Testing Compression Encodings
If you decide to manually specify column encodings, you might want to test different encodings with your data.
We recommend that you use the COPY command to load data whenever possible, and allow the COPY command to choose the optimal encodings based on your data. Alternatively, you can use the ANALYZE COMPRESSION command to view the suggested encodings for existing data. For details about applying automatic compression, see Loading Tables with Automatic Compression.

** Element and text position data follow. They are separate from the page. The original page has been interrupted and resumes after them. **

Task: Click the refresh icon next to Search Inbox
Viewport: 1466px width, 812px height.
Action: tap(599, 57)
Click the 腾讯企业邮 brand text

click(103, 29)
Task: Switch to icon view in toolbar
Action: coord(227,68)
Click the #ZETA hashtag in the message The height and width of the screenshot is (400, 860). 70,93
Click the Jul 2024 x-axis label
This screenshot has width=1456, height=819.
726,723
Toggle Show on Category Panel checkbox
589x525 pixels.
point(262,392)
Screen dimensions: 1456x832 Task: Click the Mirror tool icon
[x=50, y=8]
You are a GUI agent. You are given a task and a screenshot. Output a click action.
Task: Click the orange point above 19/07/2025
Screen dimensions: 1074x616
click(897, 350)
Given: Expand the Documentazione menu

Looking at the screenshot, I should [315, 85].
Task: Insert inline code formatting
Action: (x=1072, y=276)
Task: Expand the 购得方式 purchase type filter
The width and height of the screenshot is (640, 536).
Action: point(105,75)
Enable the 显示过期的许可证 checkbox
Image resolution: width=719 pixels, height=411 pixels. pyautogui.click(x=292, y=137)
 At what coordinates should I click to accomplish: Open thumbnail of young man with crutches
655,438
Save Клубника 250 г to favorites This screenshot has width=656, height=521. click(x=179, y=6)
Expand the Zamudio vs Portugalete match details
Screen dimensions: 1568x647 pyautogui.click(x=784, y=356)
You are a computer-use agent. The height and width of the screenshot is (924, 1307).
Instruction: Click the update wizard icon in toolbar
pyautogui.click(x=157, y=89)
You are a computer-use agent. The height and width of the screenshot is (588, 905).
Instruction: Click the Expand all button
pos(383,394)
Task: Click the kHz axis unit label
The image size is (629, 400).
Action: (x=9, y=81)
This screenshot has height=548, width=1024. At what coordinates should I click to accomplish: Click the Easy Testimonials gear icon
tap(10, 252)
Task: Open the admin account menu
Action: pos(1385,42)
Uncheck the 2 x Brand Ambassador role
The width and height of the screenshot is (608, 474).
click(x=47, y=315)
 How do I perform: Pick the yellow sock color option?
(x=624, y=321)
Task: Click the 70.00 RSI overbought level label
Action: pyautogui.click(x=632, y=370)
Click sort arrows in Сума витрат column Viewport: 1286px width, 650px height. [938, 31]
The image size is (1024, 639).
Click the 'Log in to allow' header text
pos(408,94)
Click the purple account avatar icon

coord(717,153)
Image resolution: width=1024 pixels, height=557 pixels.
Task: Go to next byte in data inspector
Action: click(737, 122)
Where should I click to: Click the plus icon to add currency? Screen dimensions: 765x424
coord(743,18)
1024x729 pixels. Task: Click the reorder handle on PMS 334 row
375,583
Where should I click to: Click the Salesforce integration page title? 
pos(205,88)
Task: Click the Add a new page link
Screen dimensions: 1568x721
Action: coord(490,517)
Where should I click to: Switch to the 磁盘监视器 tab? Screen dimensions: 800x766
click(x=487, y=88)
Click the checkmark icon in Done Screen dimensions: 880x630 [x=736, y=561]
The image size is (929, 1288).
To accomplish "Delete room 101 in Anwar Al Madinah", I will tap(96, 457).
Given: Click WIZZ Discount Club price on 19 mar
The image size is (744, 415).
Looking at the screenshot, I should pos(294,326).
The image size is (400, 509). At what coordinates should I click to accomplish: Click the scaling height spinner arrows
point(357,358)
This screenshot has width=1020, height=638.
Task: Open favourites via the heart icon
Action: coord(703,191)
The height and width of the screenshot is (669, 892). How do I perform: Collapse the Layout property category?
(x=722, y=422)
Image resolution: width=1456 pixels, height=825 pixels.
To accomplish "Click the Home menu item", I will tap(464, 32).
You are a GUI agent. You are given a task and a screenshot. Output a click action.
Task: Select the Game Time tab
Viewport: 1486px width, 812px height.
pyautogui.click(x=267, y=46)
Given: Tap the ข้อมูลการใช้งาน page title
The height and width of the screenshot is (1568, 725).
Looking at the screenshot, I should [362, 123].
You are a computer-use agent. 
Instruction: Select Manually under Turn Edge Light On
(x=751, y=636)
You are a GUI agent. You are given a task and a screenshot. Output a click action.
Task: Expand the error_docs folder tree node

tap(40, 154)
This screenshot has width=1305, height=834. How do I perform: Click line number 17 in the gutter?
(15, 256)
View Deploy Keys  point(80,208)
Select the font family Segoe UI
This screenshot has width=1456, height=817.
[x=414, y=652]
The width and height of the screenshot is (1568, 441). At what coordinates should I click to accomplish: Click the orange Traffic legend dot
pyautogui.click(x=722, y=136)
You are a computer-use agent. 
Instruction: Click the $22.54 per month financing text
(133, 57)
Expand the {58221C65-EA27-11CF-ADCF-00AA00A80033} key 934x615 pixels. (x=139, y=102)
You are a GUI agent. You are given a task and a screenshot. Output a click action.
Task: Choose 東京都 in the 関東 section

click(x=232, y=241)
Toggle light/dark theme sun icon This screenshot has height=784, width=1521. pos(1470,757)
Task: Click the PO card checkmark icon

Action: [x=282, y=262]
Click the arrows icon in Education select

To perform a meaningful test of data compression, you need a large number of rows. For this example, we will create a table and insert rows by using a statement that selects from two tables; VENUE and LISTING. We will leave out the WHERE clause that would normally join the two tables; the result is that each row in the VENUE table is joined to all of the rows in the LISTING table, for a total of over 32 million rows. This is known as a Cartesian join and normally is not recommended, but for this purpose, it is a convenient method of creating a lot of rows. If you have an existing table with data that you want to test, you can skip this step.
After we have a table with sample data, we create a table with seven columns, each with a different compression encoding: raw, bytedict, lzo, runlength, text255, text32k, and zstd. We populate each column with exactly the same data by executing an INSERT command that selects the data from the first table.
To test compression encodings:
(Optional) First, we'll use a Cartesian join to create a table with a large number of rows. Skip this step if you want to test an existing table.Copy
create table cartesian_venue( venueid smallint not null distkey sortkey, venuename varchar(100), venuecity varchar(30), venuestate char(2), venueseats integer); insert into cartesian_venue select venueid, venuename, venuecity, venuestate, venueseats from venue, listing;
Next, create a table with the encodings that you want to compare.Copy
create table encodingvenue ( venueraw varchar(100) encode raw, venuebytedict varchar(100) encode bytedict, venuelzo varchar(100) encode lzo, venuerunlength varchar(100) encode runlength, venuetext255 varchar(100) encode text255, venuetext32k varchar(100) encode text32k), venuezstd varchar(100) encode zstd);
Insert the same data into all of the columns using an INSERT statement with a SELECT clause.Copy
insert into encodingvenue select venuename as venueraw, venuename as venuebytedict, venuename as venuerunlength, venuename as venuetext32k, venuename as venuetext255, venuename as venuezstd from cartesian_venue;
Verify the number of rows in the new table.Copy
select count(*) from encodingvenue count ---------- 38884394 (1 row)
Query the STV_BLOCKLIST system table to compare the number of 1 MB disk blocks used by each column.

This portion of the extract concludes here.